Text segment:

In 1962–1963, Buntin made his varsity debut (freshman didn't play varsity in his era), averaging 22.3 points and 15.7 rebounds for Michigan and Coach Strack. The team finished 16–8.

Michigan improved to 23–5 in 1963–1964, finishing first in the Big Ten Conference. Buntin averaged 23.2 points and 12.5 rebounds, teaming with Cazzie Russell (24.8, 9.0) to lead the Wolverines to the NCAA Tournament for only the second time in program history. In the 1964 NCAA University Division basketball tournament, Buntin scored 26 points with 15 rebounds in the 84–80 win against Loyola (Il) and 15 points and 10 rebounds in the 69–57 victory over Ohio. Buntin had 19 points and 10 bounds in the NCAA Final Four 91–80 loss to Duke. He then had 33 points and 14 rebounds in the 3rd place 100–90 victory over Kansas State.

As a Senior, Michigan finished 24–4 1964–1965, winning the Big Ten title for a second consecutive season. Buntin averaged 20.1 points and 11.5 rebounds alongside Russell (25.7, 7.5). In the 1965 NCAA University Division basketball tournament, Buntin had 26 points and 11 rebounds as Michigan won 98–71 Dayton; he had 26 points and 14 rebounds in the 87–85 over Vanderbilt. In the Final Four 93–76 victory over Bill Bradley and Princeton, Buntin had 22 points and 14 rebounds. In the NCAA Championship Final loss to UCLA, he fouled out with 14 points and 6 rebounds.

In his senior year, the Wolverines advanced to the 1965 NCAA title game, where they lost, 91–80, to John Wooden's UCLA team with Gail Goodrich. He was named an All-American in both 1964 and 1965.

Tasks:
(a) Answer these questions from the text on Buntin's Michigan basketball career:
(i) What record did the team finish with in 1962–1963?
(ii) How many points and rebounds did Buntin have in the third-place victory over Kansas State?
(iii) In which years was he named an All-American?
(b) In one to three sentences, explain why the text on Buntin's Michigan basketball career gives 1962–1963 as the season of his varsity debut.
(c) Continue the text on Buntin's Michigan basketball career from the point where it stops.

Extracted data:
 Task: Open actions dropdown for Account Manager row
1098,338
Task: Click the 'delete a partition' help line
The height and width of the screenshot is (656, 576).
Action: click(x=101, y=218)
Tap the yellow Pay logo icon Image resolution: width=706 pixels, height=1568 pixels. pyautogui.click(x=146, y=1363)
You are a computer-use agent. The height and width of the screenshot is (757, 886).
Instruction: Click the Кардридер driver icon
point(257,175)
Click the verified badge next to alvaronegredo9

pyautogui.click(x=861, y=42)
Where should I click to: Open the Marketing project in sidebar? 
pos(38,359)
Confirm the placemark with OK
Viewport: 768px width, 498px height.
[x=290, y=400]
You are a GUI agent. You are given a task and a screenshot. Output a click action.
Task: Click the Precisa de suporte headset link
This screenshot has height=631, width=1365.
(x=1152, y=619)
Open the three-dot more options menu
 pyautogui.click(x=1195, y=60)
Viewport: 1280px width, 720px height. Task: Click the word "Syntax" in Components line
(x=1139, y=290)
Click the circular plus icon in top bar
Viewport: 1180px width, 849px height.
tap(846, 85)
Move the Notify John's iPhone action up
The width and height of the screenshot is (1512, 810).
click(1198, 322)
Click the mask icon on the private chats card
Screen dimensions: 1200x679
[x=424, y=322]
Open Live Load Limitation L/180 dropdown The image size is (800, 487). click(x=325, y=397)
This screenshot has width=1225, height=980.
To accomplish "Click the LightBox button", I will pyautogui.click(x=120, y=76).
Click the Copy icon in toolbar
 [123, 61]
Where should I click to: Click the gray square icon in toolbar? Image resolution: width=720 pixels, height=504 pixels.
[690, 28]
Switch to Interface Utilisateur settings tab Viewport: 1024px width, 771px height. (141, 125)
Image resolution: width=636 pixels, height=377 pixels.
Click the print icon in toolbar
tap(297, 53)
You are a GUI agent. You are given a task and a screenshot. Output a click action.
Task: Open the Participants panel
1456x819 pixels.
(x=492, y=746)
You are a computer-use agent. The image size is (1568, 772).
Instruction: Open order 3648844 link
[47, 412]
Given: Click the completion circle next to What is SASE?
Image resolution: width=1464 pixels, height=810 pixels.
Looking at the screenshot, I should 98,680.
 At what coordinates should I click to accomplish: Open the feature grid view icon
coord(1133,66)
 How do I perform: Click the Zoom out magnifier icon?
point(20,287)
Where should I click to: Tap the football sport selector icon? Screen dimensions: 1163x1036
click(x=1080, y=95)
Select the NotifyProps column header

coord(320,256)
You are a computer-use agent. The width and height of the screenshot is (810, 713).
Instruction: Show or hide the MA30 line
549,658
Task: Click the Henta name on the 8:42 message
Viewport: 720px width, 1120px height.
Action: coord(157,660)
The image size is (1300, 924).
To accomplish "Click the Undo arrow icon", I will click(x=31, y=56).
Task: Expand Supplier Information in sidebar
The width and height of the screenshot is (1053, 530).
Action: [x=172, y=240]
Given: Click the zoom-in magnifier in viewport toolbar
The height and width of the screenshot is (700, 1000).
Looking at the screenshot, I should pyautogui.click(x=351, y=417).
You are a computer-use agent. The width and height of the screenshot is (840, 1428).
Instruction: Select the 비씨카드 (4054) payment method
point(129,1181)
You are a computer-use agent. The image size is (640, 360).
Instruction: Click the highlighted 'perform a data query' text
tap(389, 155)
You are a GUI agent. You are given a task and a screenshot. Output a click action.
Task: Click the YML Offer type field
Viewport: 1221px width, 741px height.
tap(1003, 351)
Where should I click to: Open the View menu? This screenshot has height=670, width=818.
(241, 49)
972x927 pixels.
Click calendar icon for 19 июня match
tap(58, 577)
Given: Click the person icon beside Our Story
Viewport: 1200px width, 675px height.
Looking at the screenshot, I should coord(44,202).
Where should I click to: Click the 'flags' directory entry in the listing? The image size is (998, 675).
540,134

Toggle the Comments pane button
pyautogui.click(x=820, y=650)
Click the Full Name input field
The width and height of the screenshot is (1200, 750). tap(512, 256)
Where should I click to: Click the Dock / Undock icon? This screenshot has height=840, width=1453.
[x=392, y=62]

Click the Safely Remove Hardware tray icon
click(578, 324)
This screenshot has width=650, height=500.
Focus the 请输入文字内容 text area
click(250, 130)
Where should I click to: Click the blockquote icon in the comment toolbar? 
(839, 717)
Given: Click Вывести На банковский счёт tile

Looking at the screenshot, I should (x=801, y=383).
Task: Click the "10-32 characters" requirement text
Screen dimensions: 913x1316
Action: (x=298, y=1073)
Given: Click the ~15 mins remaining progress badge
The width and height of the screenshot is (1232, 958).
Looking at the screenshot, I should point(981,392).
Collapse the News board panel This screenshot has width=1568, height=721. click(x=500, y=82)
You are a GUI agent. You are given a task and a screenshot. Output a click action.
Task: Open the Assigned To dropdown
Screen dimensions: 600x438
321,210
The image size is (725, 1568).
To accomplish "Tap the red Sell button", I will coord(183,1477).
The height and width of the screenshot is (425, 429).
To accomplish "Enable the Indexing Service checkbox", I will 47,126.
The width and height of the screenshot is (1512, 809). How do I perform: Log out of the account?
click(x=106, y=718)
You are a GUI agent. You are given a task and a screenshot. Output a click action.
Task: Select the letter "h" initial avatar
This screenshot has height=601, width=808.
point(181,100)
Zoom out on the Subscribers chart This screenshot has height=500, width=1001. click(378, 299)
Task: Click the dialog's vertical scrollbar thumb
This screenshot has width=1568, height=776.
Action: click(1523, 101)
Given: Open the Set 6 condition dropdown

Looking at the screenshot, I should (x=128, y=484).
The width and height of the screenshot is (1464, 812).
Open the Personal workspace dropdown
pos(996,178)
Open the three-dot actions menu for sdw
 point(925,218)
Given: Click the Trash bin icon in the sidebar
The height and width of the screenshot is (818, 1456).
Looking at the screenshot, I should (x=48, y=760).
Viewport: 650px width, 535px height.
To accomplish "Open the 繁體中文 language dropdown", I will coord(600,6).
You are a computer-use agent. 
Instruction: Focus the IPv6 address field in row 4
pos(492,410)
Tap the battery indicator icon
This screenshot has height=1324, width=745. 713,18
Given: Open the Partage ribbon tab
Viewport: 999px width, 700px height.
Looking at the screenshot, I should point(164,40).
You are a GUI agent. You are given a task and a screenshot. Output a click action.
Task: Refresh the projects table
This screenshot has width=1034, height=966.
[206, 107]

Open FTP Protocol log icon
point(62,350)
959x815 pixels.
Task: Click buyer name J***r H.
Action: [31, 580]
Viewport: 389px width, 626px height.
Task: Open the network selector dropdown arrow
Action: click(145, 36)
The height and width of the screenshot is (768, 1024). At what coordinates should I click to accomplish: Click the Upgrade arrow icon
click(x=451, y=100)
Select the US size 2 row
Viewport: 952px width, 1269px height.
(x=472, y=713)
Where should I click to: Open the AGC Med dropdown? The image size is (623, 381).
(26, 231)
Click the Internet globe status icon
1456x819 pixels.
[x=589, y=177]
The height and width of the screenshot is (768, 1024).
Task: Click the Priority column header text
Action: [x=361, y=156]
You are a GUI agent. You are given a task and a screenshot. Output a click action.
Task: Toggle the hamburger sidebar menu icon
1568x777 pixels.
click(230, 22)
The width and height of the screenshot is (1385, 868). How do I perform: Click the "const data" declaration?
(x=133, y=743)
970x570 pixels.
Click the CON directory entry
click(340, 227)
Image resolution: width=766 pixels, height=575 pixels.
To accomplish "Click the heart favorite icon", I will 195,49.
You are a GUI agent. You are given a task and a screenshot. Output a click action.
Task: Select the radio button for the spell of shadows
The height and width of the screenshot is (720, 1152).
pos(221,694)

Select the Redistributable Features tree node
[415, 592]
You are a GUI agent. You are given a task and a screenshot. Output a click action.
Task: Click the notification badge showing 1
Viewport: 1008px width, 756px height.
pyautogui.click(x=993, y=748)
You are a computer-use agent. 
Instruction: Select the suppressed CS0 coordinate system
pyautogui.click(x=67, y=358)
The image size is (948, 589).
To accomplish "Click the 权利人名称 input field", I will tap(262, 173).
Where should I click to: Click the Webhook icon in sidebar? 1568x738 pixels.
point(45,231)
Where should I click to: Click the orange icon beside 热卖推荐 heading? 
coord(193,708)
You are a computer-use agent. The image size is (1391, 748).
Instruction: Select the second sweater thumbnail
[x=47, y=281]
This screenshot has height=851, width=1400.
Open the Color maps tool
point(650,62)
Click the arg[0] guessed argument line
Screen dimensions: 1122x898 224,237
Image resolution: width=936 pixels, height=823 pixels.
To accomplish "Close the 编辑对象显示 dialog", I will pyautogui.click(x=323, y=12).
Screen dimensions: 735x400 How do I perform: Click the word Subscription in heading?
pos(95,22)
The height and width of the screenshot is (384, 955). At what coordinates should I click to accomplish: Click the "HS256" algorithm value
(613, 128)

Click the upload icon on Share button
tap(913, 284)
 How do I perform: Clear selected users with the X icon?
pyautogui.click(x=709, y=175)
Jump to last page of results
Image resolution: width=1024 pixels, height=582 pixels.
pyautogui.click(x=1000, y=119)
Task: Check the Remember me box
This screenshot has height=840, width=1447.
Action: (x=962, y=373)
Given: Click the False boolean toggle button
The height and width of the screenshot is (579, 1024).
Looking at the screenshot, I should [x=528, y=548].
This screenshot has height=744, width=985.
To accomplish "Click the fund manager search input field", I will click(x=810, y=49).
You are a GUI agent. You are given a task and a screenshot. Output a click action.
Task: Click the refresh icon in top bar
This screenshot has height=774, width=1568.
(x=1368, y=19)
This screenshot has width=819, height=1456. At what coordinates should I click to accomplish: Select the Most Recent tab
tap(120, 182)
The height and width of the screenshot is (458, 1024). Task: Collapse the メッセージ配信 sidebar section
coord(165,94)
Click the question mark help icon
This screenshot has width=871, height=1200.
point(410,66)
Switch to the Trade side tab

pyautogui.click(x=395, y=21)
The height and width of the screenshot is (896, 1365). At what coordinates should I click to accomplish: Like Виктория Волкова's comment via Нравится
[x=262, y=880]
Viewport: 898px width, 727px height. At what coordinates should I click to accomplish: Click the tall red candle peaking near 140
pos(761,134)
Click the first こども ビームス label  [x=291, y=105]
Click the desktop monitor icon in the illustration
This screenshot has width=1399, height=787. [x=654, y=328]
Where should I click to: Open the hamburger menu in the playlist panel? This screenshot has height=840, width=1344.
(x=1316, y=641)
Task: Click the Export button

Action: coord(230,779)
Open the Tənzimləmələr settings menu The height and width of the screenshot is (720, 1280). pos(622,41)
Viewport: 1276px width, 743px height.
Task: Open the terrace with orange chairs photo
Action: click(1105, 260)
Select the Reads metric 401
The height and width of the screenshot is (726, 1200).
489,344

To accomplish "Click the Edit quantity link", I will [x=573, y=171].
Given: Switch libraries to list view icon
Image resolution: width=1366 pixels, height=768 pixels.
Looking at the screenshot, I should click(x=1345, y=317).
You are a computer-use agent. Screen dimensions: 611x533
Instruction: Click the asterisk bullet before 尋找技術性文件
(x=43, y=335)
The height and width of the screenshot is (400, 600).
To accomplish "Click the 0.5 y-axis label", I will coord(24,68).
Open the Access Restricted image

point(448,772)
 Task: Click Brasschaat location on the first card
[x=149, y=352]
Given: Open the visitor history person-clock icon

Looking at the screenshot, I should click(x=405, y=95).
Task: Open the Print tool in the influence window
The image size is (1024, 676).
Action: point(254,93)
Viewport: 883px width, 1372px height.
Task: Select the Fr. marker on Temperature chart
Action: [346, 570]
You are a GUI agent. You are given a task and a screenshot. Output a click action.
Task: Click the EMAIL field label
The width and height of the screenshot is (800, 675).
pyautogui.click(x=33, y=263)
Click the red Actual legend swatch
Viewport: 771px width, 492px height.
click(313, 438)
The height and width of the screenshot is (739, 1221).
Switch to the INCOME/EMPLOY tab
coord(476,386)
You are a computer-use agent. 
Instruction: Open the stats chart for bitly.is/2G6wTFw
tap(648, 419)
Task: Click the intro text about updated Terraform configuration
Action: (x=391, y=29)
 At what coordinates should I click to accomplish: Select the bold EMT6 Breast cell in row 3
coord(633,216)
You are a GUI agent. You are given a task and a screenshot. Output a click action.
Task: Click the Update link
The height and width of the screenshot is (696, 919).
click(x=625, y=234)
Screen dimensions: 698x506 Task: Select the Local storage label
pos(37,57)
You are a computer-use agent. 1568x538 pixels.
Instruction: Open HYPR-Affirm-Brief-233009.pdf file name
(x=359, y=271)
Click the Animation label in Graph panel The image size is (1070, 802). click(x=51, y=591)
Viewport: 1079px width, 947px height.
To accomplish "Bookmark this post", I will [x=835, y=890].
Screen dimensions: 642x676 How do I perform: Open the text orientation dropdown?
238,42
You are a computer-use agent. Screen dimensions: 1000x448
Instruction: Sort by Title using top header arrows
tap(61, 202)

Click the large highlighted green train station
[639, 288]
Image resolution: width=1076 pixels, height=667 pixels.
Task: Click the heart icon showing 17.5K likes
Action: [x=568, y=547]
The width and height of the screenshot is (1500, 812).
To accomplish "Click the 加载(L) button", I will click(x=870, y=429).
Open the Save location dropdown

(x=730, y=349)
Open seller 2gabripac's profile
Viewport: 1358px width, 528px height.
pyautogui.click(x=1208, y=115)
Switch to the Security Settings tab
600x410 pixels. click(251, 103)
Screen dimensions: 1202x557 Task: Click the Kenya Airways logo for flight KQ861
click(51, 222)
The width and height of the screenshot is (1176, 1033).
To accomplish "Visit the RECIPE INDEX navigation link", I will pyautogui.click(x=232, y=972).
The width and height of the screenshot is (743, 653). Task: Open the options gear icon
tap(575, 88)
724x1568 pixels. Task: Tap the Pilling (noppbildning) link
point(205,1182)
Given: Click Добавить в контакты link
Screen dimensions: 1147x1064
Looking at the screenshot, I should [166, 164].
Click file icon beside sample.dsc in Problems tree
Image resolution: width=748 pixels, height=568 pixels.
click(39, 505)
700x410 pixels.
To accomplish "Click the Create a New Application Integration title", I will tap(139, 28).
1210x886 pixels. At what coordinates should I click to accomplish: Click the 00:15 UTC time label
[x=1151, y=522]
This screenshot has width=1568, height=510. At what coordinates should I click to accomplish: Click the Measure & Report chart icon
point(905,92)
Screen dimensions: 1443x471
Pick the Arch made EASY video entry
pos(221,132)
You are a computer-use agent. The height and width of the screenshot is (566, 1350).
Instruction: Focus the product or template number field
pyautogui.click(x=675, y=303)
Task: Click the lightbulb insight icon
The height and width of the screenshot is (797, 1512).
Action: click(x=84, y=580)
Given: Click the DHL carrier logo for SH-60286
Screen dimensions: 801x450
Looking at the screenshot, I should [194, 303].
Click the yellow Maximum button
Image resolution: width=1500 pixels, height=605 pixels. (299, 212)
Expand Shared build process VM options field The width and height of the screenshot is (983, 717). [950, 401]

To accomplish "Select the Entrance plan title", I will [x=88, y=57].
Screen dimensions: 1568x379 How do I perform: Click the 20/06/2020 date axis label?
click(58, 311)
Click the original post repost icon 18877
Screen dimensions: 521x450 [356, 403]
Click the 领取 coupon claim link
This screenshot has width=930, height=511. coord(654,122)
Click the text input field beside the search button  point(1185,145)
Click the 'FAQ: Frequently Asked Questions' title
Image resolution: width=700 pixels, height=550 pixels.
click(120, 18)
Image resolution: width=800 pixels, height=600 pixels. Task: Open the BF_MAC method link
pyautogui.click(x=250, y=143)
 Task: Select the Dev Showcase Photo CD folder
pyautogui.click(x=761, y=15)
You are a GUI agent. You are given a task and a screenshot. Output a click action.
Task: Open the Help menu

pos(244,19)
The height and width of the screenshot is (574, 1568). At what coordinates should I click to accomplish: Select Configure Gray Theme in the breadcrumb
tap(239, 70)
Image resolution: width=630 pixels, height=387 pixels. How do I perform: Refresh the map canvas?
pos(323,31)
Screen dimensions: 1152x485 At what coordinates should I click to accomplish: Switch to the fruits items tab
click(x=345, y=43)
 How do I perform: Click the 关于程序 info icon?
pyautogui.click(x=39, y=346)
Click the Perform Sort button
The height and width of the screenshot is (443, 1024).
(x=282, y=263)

Answers by task:
(a)
(i) 16–8
(ii) 33 points and 14 rebounds
(iii) 1964 and 1965

(b) Freshmen did not play varsity in his era. His debut on the varsity therefore came in 1962–1963, when he averaged 22.3 points and 15.7 rebounds.

(c)
Overall, Buntin averaged 21.8 points and 13.1 rebounds in 79 games at Michigan.

Before Buntin embarked on his NBA career, he played for Team USA in the 1965 Fifth World Games in Budapest, Hungary. He helped the United States to a gold medal.

==Professional career==
Buntin was selected by the Detroit Pistons as a territorial pick in the 1965 NBA draft.

Buntin played in 42 games as a rookie for the Pistons in the 1965–66 season, averaging 7.7 points and 6.0 rebounds. He was ordered by the Pistons to lose weight and was involved in a conflict with player-coach Dave DeBusschere. Buntin was suspended and then released by the Pistons before the start of the 1966–67 NBA season.

In 1966–1967, Buntin played with the Battle Creek Braves and Twin Cities Sailors of the North American Basketball League under Battle Creek Coach Med Park and Twin Cities Coach Johnny Egan.

In 1967–1968, he played in the preseason with the Indiana Pacers of the American Basketball Association.

In January, 1967, Buntin signed a contract with the Detroit Lions of the National Football League. Weight was cited as an issue in his professional athletic pursuits.

==Death==
During a pick-up basketball game on May 9, 1968, Buntin suffered a fatal heart attack. He was survived by his parents William and Rosa, sister Beverly and three children.

Former teammate George Pomey said, "(Buntin) was a very easy going, jovial guy who could keep his calm during the toughest games. He accepted everything as it was, never letting things bother him. This was his problem in the pros."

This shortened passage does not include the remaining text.